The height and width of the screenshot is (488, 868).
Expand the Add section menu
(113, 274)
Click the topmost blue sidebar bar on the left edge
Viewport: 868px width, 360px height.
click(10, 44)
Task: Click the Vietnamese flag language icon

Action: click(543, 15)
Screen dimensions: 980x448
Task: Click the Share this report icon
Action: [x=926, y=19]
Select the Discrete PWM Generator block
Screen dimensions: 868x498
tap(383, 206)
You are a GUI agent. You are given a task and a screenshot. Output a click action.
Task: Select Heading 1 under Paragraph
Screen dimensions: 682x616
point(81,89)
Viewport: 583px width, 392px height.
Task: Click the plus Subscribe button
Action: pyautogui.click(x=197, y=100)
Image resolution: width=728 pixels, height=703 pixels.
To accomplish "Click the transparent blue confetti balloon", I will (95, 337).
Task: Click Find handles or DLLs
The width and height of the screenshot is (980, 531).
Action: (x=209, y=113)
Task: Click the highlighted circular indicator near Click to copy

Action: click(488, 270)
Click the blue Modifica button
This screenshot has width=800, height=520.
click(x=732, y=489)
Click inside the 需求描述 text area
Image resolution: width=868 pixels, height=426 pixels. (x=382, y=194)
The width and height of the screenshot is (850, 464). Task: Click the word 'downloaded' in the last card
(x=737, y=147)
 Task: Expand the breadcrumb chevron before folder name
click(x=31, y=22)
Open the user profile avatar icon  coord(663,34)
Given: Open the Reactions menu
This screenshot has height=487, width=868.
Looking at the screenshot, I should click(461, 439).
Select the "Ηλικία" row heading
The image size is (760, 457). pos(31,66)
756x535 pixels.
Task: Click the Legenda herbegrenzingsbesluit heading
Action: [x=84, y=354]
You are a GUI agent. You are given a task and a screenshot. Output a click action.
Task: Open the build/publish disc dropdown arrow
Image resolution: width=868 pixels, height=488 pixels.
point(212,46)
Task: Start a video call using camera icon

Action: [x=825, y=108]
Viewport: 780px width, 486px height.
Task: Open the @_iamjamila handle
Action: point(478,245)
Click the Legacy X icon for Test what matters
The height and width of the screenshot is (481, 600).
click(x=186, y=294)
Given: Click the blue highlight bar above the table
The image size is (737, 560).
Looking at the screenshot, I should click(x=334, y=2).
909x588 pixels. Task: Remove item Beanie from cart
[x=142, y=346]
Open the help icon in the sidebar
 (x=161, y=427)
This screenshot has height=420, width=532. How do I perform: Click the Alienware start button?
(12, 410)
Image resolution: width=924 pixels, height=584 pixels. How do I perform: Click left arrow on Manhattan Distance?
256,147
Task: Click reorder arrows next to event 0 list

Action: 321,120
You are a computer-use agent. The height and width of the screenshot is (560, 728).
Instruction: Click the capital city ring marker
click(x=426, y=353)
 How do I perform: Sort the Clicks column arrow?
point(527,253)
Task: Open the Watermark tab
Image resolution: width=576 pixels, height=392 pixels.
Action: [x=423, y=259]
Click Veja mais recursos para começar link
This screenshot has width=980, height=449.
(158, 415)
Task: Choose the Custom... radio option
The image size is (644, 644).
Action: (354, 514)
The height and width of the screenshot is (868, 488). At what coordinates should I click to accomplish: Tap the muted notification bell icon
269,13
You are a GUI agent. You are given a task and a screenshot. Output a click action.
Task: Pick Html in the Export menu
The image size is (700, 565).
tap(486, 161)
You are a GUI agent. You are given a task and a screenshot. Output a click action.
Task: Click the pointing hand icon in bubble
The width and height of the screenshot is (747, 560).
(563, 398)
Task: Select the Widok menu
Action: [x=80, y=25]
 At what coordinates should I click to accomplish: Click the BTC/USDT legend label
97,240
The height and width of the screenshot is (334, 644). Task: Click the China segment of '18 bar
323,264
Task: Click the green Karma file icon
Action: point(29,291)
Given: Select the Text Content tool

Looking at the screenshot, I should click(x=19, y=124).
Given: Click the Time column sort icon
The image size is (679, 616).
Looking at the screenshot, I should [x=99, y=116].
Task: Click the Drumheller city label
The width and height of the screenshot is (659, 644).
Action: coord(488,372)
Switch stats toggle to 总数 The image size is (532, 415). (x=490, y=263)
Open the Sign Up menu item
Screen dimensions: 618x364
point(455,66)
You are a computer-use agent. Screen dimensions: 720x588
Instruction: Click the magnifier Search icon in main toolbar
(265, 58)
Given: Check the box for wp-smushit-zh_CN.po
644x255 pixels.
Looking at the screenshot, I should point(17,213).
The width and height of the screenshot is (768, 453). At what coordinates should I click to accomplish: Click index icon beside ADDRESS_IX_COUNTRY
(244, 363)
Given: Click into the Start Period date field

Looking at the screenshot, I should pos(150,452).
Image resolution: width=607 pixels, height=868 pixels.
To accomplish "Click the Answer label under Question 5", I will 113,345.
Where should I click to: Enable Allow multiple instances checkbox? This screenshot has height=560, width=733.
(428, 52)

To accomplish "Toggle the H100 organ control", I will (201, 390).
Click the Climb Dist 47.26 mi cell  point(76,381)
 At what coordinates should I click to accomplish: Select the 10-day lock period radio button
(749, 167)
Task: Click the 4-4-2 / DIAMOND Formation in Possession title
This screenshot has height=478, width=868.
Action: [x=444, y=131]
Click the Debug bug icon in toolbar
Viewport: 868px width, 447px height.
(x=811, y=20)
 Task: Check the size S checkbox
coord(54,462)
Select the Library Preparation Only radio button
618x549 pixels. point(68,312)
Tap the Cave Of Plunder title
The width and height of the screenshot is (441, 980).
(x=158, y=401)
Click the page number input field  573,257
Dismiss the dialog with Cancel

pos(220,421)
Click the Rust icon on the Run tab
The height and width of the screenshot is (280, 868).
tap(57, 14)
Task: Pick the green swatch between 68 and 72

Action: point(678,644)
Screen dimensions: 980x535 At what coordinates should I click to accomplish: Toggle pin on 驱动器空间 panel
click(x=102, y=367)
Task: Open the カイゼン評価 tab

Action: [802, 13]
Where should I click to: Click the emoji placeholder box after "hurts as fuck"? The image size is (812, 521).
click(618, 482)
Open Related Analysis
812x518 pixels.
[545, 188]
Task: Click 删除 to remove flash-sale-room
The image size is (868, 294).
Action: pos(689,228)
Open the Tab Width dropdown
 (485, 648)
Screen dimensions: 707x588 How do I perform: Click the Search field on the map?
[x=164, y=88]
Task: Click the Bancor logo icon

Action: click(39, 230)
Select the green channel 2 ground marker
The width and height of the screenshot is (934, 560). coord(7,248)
-=-=-=-=-
> Try it
Reproduce every entry shown above, precisely as it stands.

> Written solution
The height and width of the screenshot is (488, 868).
Expand the Add section menu
(113, 274)
Click the topmost blue sidebar bar on the left edge
Viewport: 868px width, 360px height.
click(10, 44)
Task: Click the Vietnamese flag language icon

Action: click(543, 15)
Screen dimensions: 980x448
Task: Click the Share this report icon
Action: [x=926, y=19]
Select the Discrete PWM Generator block
Screen dimensions: 868x498
tap(383, 206)
You are a GUI agent. You are given a task and a screenshot. Output a click action.
Task: Select Heading 1 under Paragraph
Screen dimensions: 682x616
point(81,89)
Viewport: 583px width, 392px height.
Task: Click the plus Subscribe button
Action: pyautogui.click(x=197, y=100)
Image resolution: width=728 pixels, height=703 pixels.
To accomplish "Click the transparent blue confetti balloon", I will (95, 337).
Task: Click Find handles or DLLs
The width and height of the screenshot is (980, 531).
Action: (x=209, y=113)
Task: Click the highlighted circular indicator near Click to copy

Action: click(488, 270)
Click the blue Modifica button
This screenshot has width=800, height=520.
click(x=732, y=489)
Click inside the 需求描述 text area
Image resolution: width=868 pixels, height=426 pixels. (x=382, y=194)
The width and height of the screenshot is (850, 464). Task: Click the word 'downloaded' in the last card
(x=737, y=147)
 Task: Expand the breadcrumb chevron before folder name
click(x=31, y=22)
Open the user profile avatar icon  coord(663,34)
Given: Open the Reactions menu
This screenshot has height=487, width=868.
Looking at the screenshot, I should click(461, 439).
Select the "Ηλικία" row heading
The image size is (760, 457). pos(31,66)
756x535 pixels.
Task: Click the Legenda herbegrenzingsbesluit heading
Action: [x=84, y=354]
You are a GUI agent. You are given a task and a screenshot. Output a click action.
Task: Open the build/publish disc dropdown arrow
Image resolution: width=868 pixels, height=488 pixels.
point(212,46)
Task: Start a video call using camera icon

Action: [x=825, y=108]
Viewport: 780px width, 486px height.
Task: Open the @_iamjamila handle
Action: point(478,245)
Click the Legacy X icon for Test what matters
The height and width of the screenshot is (481, 600).
click(x=186, y=294)
Given: Click the blue highlight bar above the table
The image size is (737, 560).
Looking at the screenshot, I should click(x=334, y=2).
909x588 pixels. Task: Remove item Beanie from cart
[x=142, y=346]
Open the help icon in the sidebar
 (x=161, y=427)
This screenshot has height=420, width=532. How do I perform: Click the Alienware start button?
(12, 410)
Image resolution: width=924 pixels, height=584 pixels. How do I perform: Click left arrow on Manhattan Distance?
256,147
Task: Click reorder arrows next to event 0 list

Action: 321,120
You are a computer-use agent. The height and width of the screenshot is (560, 728).
Instruction: Click the capital city ring marker
click(x=426, y=353)
 How do I perform: Sort the Clicks column arrow?
point(527,253)
Task: Open the Watermark tab
Image resolution: width=576 pixels, height=392 pixels.
Action: [x=423, y=259]
Click Veja mais recursos para começar link
This screenshot has width=980, height=449.
(158, 415)
Task: Choose the Custom... radio option
The image size is (644, 644).
Action: (354, 514)
The height and width of the screenshot is (868, 488). At what coordinates should I click to accomplish: Tap the muted notification bell icon
269,13
You are a GUI agent. You are given a task and a screenshot. Output a click action.
Task: Pick Html in the Export menu
The image size is (700, 565).
tap(486, 161)
You are a GUI agent. You are given a task and a screenshot. Output a click action.
Task: Click the pointing hand icon in bubble
The width and height of the screenshot is (747, 560).
(563, 398)
Task: Select the Widok menu
Action: [x=80, y=25]
 At what coordinates should I click to accomplish: Click the BTC/USDT legend label
97,240
The height and width of the screenshot is (334, 644). Task: Click the China segment of '18 bar
323,264
Task: Click the green Karma file icon
Action: point(29,291)
Given: Select the Text Content tool

Looking at the screenshot, I should click(x=19, y=124).
Given: Click the Time column sort icon
The image size is (679, 616).
Looking at the screenshot, I should [x=99, y=116].
Task: Click the Drumheller city label
The width and height of the screenshot is (659, 644).
Action: coord(488,372)
Switch stats toggle to 总数 The image size is (532, 415). (x=490, y=263)
Open the Sign Up menu item
Screen dimensions: 618x364
point(455,66)
You are a computer-use agent. Screen dimensions: 720x588
Instruction: Click the magnifier Search icon in main toolbar
(265, 58)
Given: Check the box for wp-smushit-zh_CN.po
644x255 pixels.
Looking at the screenshot, I should point(17,213).
The width and height of the screenshot is (768, 453). At what coordinates should I click to accomplish: Click index icon beside ADDRESS_IX_COUNTRY
(244, 363)
Given: Click into the Start Period date field

Looking at the screenshot, I should pos(150,452).
Image resolution: width=607 pixels, height=868 pixels.
To accomplish "Click the Answer label under Question 5", I will 113,345.
Where should I click to: Enable Allow multiple instances checkbox? This screenshot has height=560, width=733.
(428, 52)

To accomplish "Toggle the H100 organ control", I will (201, 390).
Click the Climb Dist 47.26 mi cell  point(76,381)
 At what coordinates should I click to accomplish: Select the 10-day lock period radio button
(749, 167)
Task: Click the 4-4-2 / DIAMOND Formation in Possession title
This screenshot has height=478, width=868.
Action: [x=444, y=131]
Click the Debug bug icon in toolbar
Viewport: 868px width, 447px height.
(x=811, y=20)
 Task: Check the size S checkbox
coord(54,462)
Select the Library Preparation Only radio button
618x549 pixels. point(68,312)
Tap the Cave Of Plunder title
The width and height of the screenshot is (441, 980).
(x=158, y=401)
Click the page number input field  573,257
Dismiss the dialog with Cancel

pos(220,421)
Click the Rust icon on the Run tab
The height and width of the screenshot is (280, 868).
tap(57, 14)
Task: Pick the green swatch between 68 and 72

Action: point(678,644)
Screen dimensions: 980x535 At what coordinates should I click to accomplish: Toggle pin on 驱动器空间 panel
click(x=102, y=367)
Task: Open the カイゼン評価 tab

Action: [802, 13]
Where should I click to: Click the emoji placeholder box after "hurts as fuck"? The image size is (812, 521).
click(618, 482)
Open Related Analysis
812x518 pixels.
[545, 188]
Task: Click 删除 to remove flash-sale-room
The image size is (868, 294).
Action: pos(689,228)
Open the Tab Width dropdown
 (485, 648)
Screen dimensions: 707x588 How do I perform: Click the Search field on the map?
[x=164, y=88]
Task: Click the Bancor logo icon

Action: click(39, 230)
Select the green channel 2 ground marker
The width and height of the screenshot is (934, 560). coord(7,248)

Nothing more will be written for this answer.